Nagle w chwili, kiedy topornicy otrzymali rozkaz przecięcia zapory, mnóstwo haków rzuconych niewidzialnemi rękami czepiło się statków francuzkich.
Flamandczycy przenikali zamiar Francuzów i uczynili to, co ci zamierzali.
Joyeuse sądził, że nieprzyjaciel zapowiada zaciętą walkę. Przyjął ją.
Rzucone z jego strony haki powiązały żelaznemi węzłami jego statki z nieprzyjacielskiemi.

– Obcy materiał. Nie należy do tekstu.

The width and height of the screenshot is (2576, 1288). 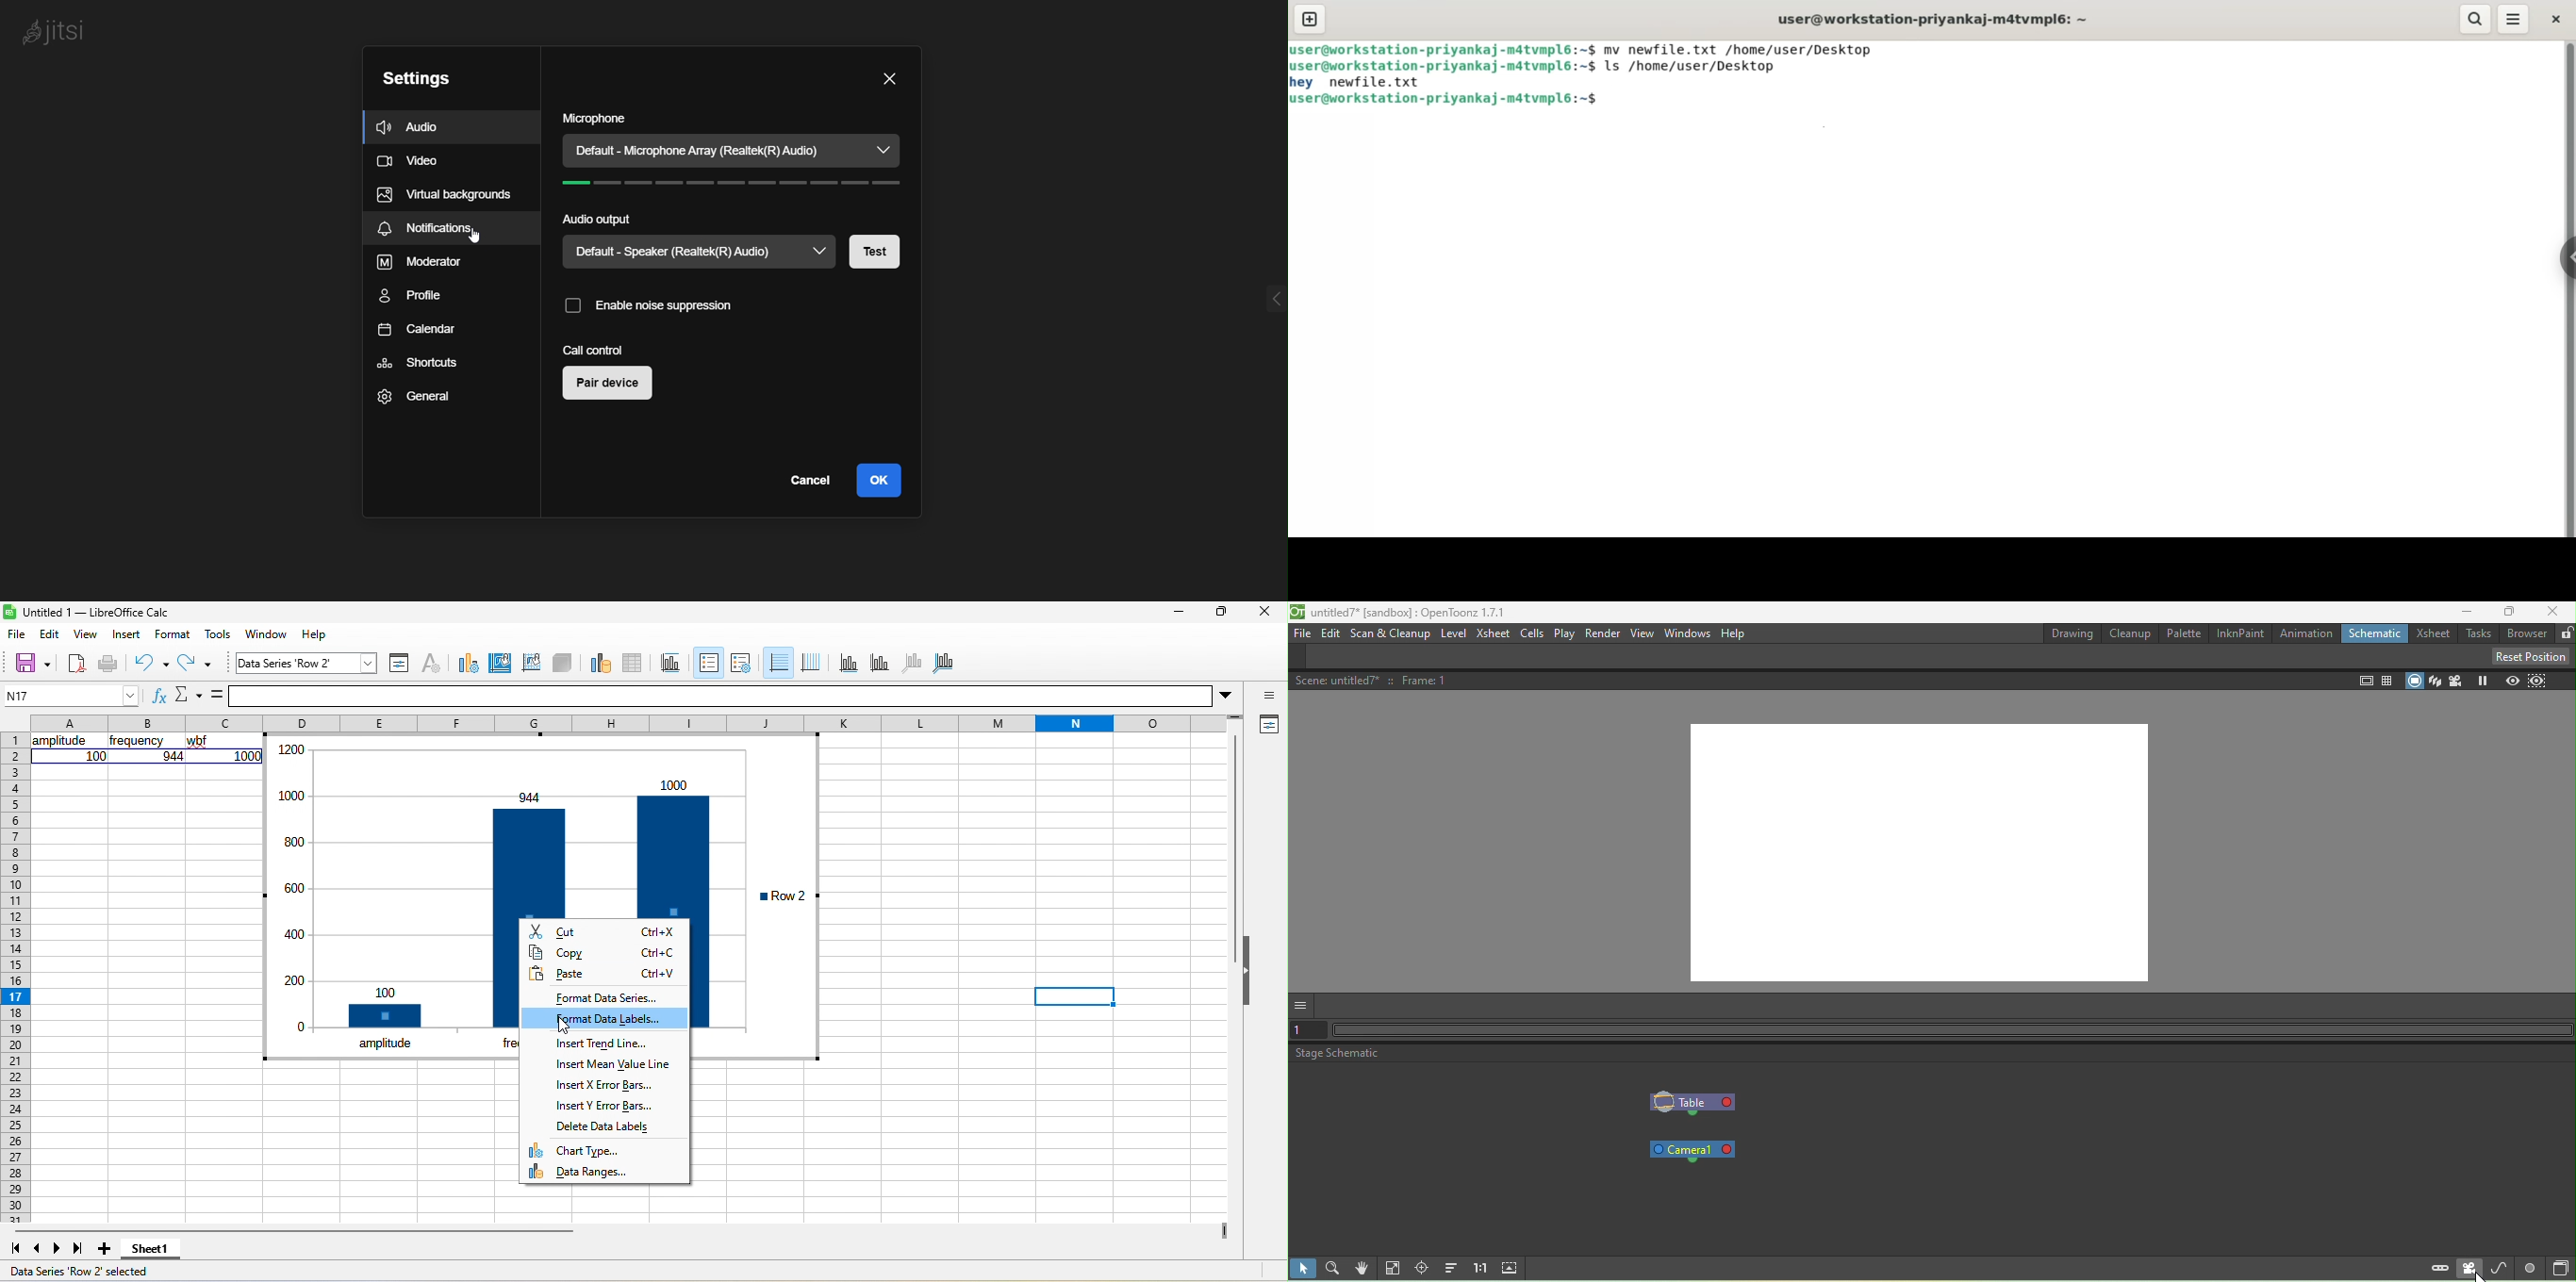 I want to click on virtual background, so click(x=447, y=193). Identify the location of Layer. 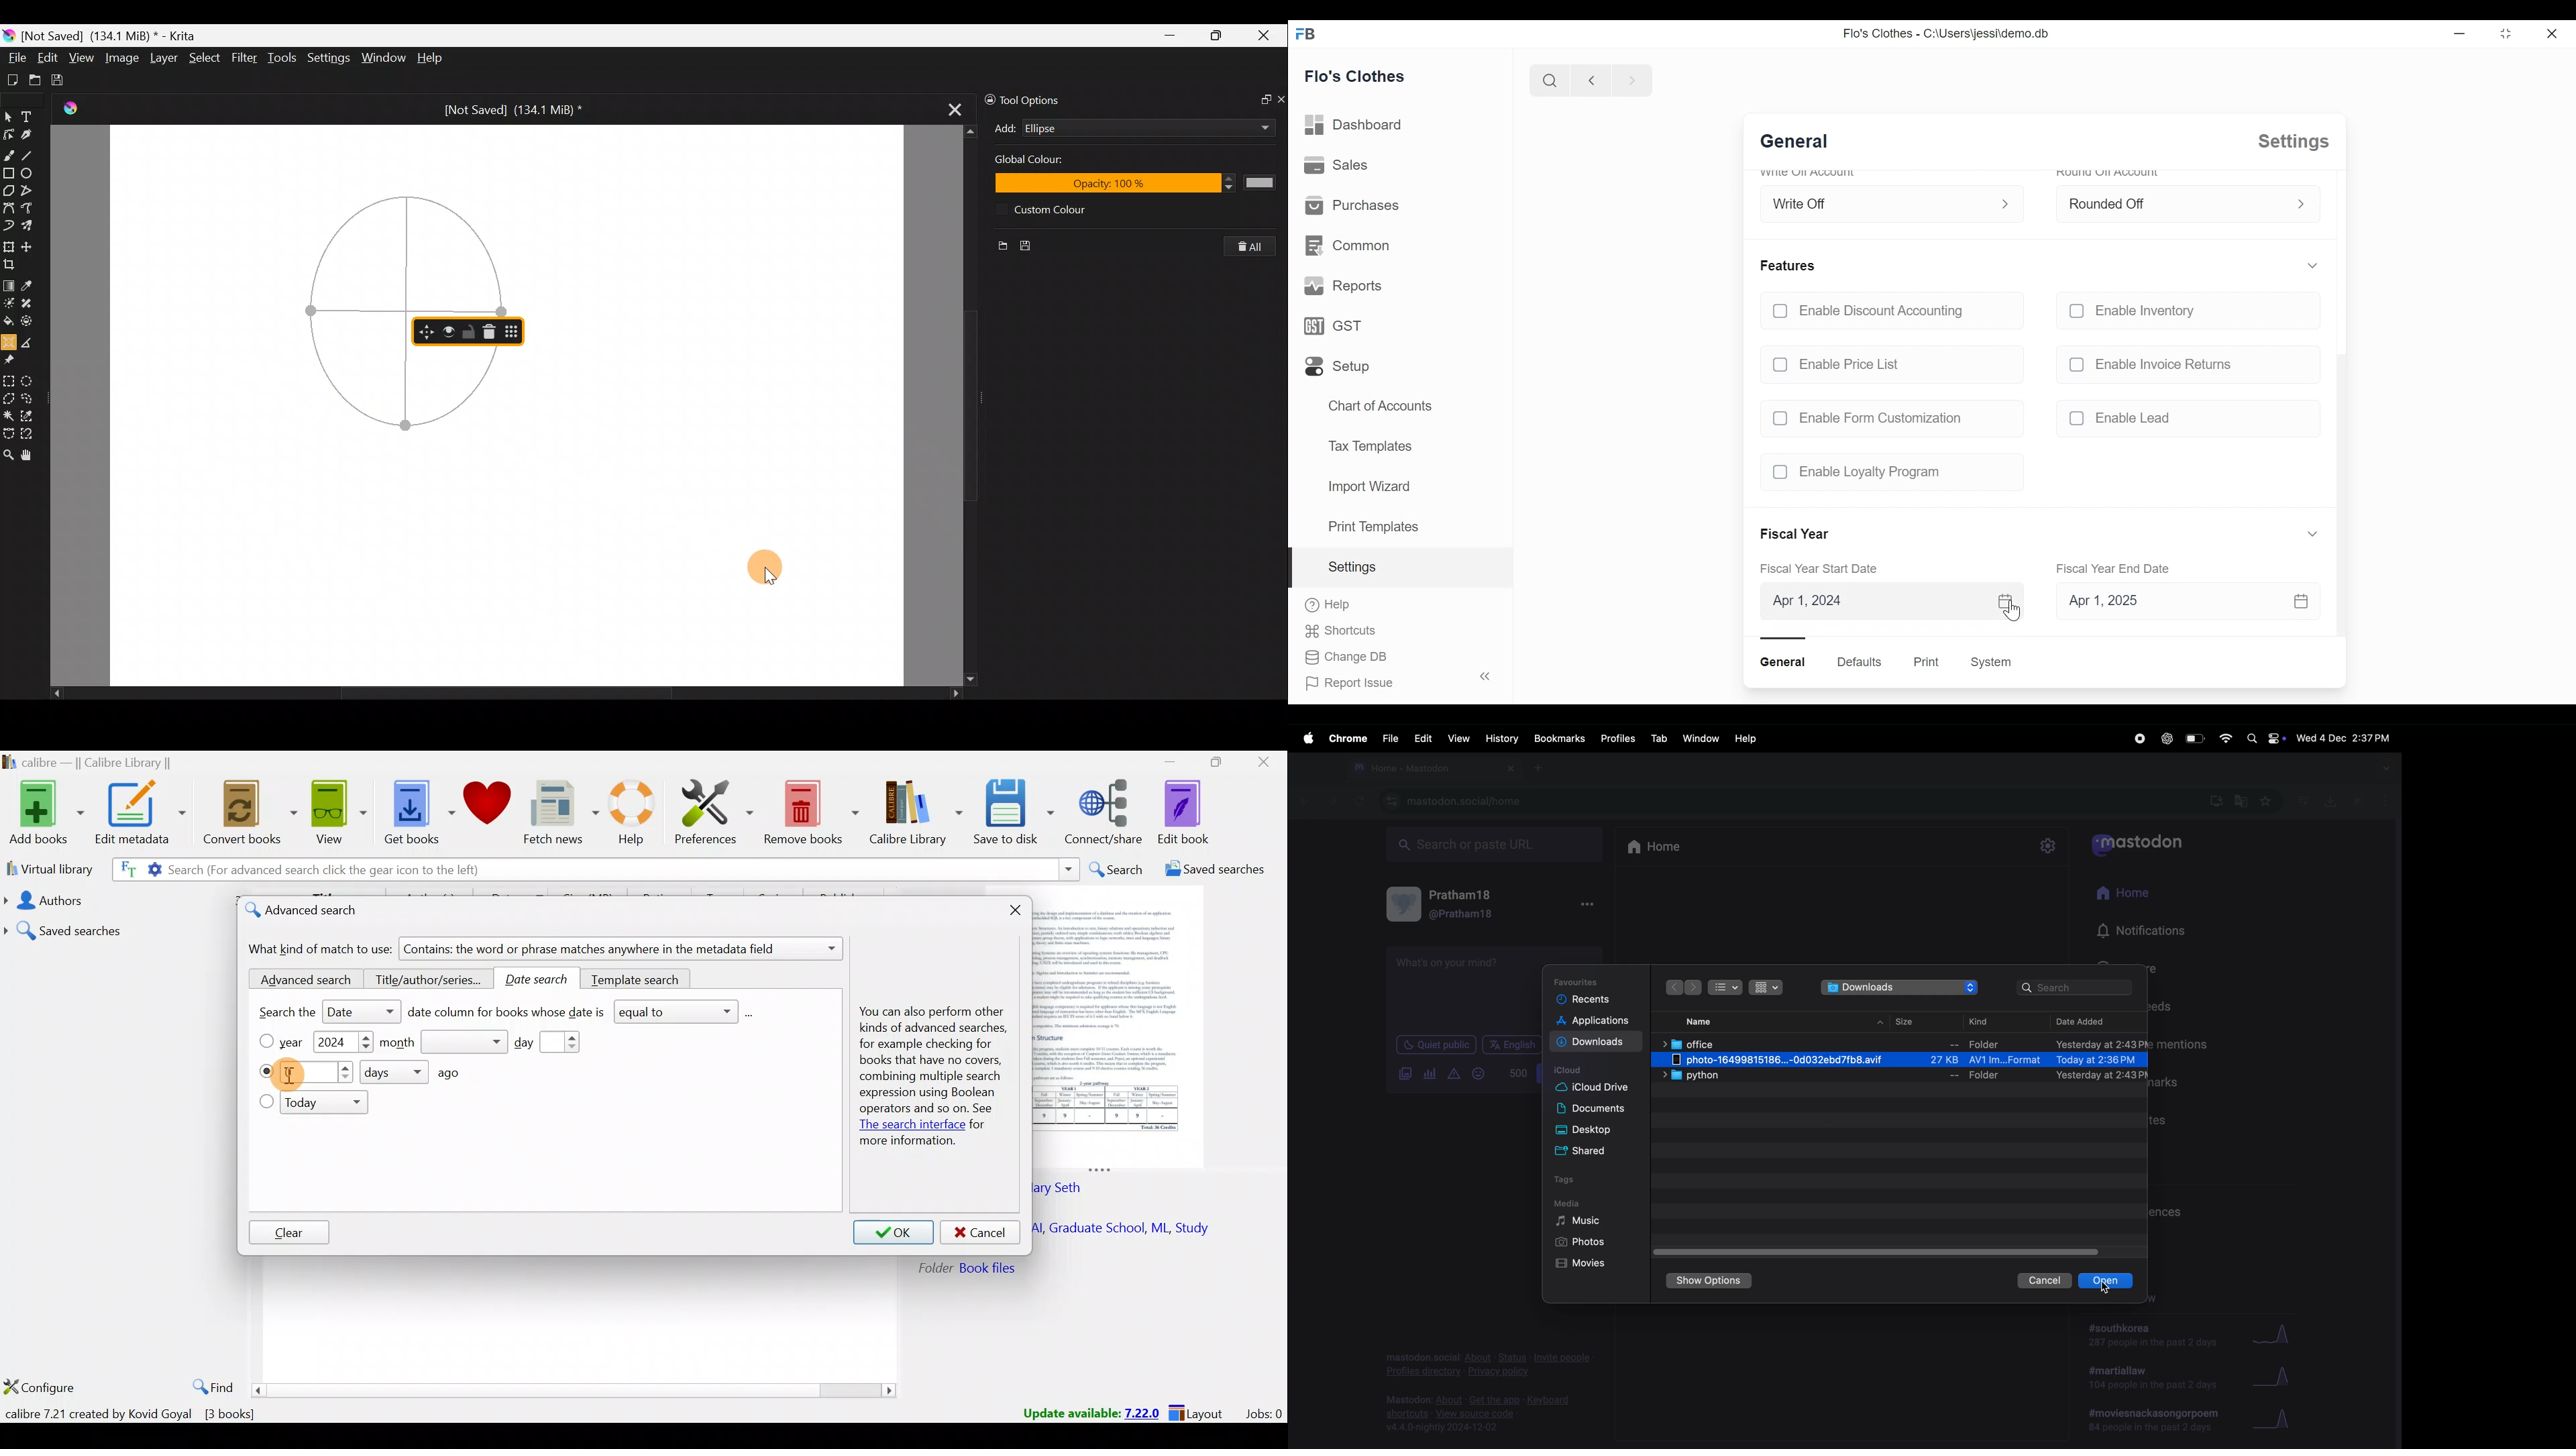
(162, 58).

Widząc ten stan rzeczy, pochwycił topór z rąk pierwszego lepszego majtka i poskoczył na statek, który mu się zdawał najsilniej przyczepiony, wołając: na statki! na statki!
Cała osada szła za nim, oficerowie i majtkowie jednakowe wydając okrzyki; ale nic im nie odpowiadano, nic napadowi nie stawiało oporu.
Widziano tylko trzy łodzie napełnione ludźmi, cicho prześlizgujące się po rzece, jak trzy ptaki opóźnione na morzu.
Łodzie te uciekały silnie robiąc wiosłami, jak czarne duchy zniszczenia.
Napastnicy osłupieli na statkach, zdobywając je bez walki.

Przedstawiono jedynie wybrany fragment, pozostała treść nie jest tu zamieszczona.